California’s passage of Prop 22 means that Lyft and Uber can classify their drivers in a weird employee/contractor grey zone, where the company can exploit them for labor with fewer benefits. The companies have already said they plan to take that model nationwide, and they’re surely not alone. Just imagine CEOs everywhere giddily reading the news and envisioning a benefit-free workforce while the pupils of their eyes are replaced with dollar signs making cash register sounds.
So let’s blast our minds into the future and imagine that employers are jumping on the gig-worker train as fast as they can, converting their workforce from full-time employment to an army of freelancers. When your boss delivers the news that you’ll be part of that shift, what can you expect? Well, as someone who’s spent time on both sides of the gig-work divide, I can offer a little sneak peek at how your job—your life, really—might change.
Hooooboy, this is the big one. Self-employment taxes are a killer. Employers usually pay Social Security and Medicare taxes, but now it’s up to you to cough up an additional 15-ish percent on top of your income taxes. My advice to newly-minted freelancers is to set aside a third of everything you make for taxes to be safe. You’ll also need to pay them in installments over the course of the year rather than all at once at tax time.
What happens if you can’t set aside a third of every check for taxes? Well, then you’ll have to pay even more. Failing to make quarterly payments, or making quarterly payments that are too small, will result in a penalty. Establishing a payment plan with the IRS so you can catch up will also cost you extra. You might think it makes no sense to expect people who already don’t have enough money to pay more money. You’re right.
And while Washington doesn’t have an income tax, it does tax business income. Get ready to become an expert in Washington’s Business and Occupation taxes because you’ll start paying some lovely new fees to the state.
Gig-worker taxes are super weird, and one-size-fits-all tax prep software often does a lousy job of accounting for all the little weirdsies. (For example, I had one client whose headquarters were in Hong Kong, which resulted in a labyrinth of foreign transaction fees and deductibles.) I recommend getting a dedicated tax pro who can help you rather than trying to do it all yourself—when I was full-time freelance, I found a very nice accountant (who is, in his free time, in a metal band) to whom I pay a few hundred bucks a year, and he’s saved me thousands.

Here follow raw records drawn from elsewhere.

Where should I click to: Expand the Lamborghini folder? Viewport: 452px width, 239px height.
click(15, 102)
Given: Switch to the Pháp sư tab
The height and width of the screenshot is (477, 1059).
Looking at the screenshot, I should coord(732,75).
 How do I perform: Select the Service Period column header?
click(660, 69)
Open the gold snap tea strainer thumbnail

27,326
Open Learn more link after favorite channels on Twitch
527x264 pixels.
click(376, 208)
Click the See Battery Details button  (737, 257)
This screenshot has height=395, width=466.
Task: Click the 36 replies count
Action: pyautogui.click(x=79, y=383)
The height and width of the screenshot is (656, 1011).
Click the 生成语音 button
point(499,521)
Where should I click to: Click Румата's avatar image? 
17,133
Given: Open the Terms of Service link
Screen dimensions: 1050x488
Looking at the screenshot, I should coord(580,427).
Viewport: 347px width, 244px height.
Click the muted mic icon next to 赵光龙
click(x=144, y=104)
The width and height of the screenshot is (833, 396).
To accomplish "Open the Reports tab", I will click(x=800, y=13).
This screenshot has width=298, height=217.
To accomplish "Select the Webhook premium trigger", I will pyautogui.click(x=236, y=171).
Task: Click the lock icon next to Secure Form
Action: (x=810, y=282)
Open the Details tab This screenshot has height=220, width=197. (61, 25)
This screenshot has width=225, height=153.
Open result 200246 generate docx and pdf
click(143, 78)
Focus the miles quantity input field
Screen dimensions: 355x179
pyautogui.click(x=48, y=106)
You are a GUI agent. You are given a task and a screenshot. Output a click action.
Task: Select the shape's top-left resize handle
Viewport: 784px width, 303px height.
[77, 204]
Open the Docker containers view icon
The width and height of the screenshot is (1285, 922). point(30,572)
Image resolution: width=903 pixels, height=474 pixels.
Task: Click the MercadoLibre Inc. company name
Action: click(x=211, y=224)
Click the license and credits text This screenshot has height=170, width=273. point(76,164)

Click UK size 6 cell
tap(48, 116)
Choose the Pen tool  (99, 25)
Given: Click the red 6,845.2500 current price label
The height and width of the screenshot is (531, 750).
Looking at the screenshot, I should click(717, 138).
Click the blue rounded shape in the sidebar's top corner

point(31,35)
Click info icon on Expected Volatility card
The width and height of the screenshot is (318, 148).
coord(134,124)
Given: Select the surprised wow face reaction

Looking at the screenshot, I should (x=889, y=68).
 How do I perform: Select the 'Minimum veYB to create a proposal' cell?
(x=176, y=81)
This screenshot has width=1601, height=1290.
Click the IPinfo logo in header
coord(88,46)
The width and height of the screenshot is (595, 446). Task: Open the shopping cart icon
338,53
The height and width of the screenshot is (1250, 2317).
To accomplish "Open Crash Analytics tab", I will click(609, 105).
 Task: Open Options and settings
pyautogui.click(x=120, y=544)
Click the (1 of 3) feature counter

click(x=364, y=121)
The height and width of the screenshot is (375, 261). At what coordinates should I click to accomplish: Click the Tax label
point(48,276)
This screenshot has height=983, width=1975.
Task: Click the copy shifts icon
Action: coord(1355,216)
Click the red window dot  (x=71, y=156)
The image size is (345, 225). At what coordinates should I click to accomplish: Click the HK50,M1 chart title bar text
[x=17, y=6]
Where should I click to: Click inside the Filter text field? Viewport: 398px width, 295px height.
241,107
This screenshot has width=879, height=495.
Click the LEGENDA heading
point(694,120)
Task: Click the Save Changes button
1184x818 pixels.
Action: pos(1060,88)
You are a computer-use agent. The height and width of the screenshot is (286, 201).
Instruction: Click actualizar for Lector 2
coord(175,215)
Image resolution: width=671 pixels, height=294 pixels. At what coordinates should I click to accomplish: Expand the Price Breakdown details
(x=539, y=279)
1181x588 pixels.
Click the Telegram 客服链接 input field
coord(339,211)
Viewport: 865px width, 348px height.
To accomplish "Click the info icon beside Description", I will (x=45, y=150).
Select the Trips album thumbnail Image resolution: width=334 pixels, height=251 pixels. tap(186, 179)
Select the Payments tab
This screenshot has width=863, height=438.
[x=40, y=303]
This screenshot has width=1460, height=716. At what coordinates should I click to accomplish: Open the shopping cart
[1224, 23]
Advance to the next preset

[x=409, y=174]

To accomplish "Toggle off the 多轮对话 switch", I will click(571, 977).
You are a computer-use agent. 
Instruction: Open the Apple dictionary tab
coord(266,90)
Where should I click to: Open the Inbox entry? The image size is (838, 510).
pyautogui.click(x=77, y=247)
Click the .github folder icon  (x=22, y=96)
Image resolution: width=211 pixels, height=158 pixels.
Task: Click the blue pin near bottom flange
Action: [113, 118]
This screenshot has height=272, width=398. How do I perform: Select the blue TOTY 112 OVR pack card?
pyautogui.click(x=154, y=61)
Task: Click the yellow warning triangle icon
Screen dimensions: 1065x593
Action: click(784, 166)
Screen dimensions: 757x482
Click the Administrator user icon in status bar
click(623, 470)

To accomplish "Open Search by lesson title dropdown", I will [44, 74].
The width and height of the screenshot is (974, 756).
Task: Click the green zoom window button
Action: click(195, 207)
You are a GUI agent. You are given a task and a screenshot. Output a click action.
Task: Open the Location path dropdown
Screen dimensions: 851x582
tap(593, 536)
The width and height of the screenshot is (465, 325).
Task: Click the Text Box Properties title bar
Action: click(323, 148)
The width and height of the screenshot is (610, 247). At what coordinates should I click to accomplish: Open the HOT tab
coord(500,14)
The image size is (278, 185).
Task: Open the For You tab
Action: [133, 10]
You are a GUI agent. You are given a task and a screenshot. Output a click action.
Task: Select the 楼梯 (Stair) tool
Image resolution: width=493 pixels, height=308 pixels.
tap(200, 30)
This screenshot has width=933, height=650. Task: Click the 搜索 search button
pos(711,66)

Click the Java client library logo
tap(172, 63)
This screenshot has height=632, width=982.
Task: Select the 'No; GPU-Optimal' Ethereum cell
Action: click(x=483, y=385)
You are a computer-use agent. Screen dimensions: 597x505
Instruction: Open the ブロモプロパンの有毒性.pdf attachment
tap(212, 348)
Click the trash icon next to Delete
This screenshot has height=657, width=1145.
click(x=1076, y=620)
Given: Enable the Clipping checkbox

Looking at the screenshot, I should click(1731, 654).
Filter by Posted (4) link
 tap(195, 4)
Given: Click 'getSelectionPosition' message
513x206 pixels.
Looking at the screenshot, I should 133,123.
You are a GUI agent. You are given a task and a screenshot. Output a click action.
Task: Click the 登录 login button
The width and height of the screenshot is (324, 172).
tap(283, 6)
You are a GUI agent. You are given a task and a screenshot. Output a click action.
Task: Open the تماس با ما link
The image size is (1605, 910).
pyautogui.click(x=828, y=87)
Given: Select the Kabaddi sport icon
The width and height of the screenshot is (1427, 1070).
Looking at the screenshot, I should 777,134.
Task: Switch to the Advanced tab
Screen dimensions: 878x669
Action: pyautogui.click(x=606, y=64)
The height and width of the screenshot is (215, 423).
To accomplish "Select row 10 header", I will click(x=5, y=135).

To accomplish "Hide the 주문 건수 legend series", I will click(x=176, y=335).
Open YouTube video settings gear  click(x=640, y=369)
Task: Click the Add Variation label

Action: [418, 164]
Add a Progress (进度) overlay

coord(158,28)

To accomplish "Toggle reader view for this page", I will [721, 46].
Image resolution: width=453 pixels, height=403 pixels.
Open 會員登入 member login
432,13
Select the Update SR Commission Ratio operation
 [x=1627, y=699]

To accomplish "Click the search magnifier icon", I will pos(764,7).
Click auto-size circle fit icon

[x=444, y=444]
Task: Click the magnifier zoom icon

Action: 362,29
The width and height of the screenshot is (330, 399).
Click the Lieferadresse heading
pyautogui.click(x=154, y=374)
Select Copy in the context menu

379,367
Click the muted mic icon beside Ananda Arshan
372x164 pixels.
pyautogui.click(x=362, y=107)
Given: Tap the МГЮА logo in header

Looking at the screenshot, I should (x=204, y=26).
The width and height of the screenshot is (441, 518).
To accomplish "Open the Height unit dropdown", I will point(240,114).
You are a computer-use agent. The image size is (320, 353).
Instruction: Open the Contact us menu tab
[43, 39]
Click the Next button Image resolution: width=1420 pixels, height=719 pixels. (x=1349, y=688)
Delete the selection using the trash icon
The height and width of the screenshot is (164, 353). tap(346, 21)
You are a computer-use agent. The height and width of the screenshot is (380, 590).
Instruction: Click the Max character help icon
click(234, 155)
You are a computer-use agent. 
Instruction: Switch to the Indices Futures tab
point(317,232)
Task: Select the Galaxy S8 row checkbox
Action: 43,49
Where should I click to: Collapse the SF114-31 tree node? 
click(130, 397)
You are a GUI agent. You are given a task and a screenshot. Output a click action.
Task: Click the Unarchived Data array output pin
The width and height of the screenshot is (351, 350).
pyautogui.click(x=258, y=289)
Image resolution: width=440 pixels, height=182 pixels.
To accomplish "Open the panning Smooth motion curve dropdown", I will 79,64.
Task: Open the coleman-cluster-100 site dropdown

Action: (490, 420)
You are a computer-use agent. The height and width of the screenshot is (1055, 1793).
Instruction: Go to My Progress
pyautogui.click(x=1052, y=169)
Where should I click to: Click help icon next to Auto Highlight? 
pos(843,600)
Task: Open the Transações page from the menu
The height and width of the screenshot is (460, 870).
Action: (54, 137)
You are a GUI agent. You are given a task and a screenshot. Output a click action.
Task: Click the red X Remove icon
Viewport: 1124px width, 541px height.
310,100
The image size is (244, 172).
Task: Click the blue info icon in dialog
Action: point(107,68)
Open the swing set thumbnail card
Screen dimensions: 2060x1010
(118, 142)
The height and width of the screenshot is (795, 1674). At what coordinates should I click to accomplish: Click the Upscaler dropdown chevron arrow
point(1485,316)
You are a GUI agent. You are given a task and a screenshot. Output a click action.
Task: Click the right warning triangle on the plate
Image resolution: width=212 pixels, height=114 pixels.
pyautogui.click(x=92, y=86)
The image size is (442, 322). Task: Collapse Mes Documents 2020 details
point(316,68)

Depending on how Uber and Lyft and companies like them can negotiate with state officials, you may lose all of your benefits when you go from employee to contractor. That means you’ll have to buy your own health insurance, which at its cheapest is a couple hundred bucks a month.
That insurance will not be very good—I used Ambetter for a long time, and the whole process was so confusing that sometimes I gave up trying to file claims and just paid out of pocket. You will encounter baffling fees that don’t make sense, and it will be impossible to know how much a procedure will cost until you get the bill. (Of course, this isn’t very different from employer-based health care.)
You could forgo health insurance altogether if you feel like rolling the dice with the one and only meatbag you’re given, but there are tax penalties for risking your life in that way.
Be aware that you probably won’t get sick time off, or family leave, or worker’s comp, or death benefits. If you get a cold, your choice is to either stay home and lose money or power through it and possibly infect others. If you get something more serious, it’s time to explore America’s shadow healthcare system: GoFundMe.
If your income falls below a certain level, Apple Health is a great Washington option. And I can’t recommend Country Doctor Community Health Clinics highly enough; I’ve never been treated better in a health care setting.
In an ideal gig-work scenario, you’re in charge of when you work and how to work. (Companies will try to exploit this, though—be wary of clients who insist that you work specific hours, or who micromanage what you do in order to get the work done.) You’re free to work when you feel like it, as long as you hit agreed-on deadlines, and you’re free to have as many clients as you wish.
You should definitely have multiple clients because gigs will come and go without warning. When I was at my busiest, I would do work for five or six different clients during the week; if one of them decided to cut their budget, or went out of business, or just became a pain in the neck to work for, I could shift my workload to one of the others. This means that you'll need to update your resume and apply for new gigs constantly. Don’t put all your eggs in one basket because the bottom will eventually break.
In other words, all of your hustles are now side-hustles. Congratulations, and thanks to Uber and Lyft for all of this wonderful freedom.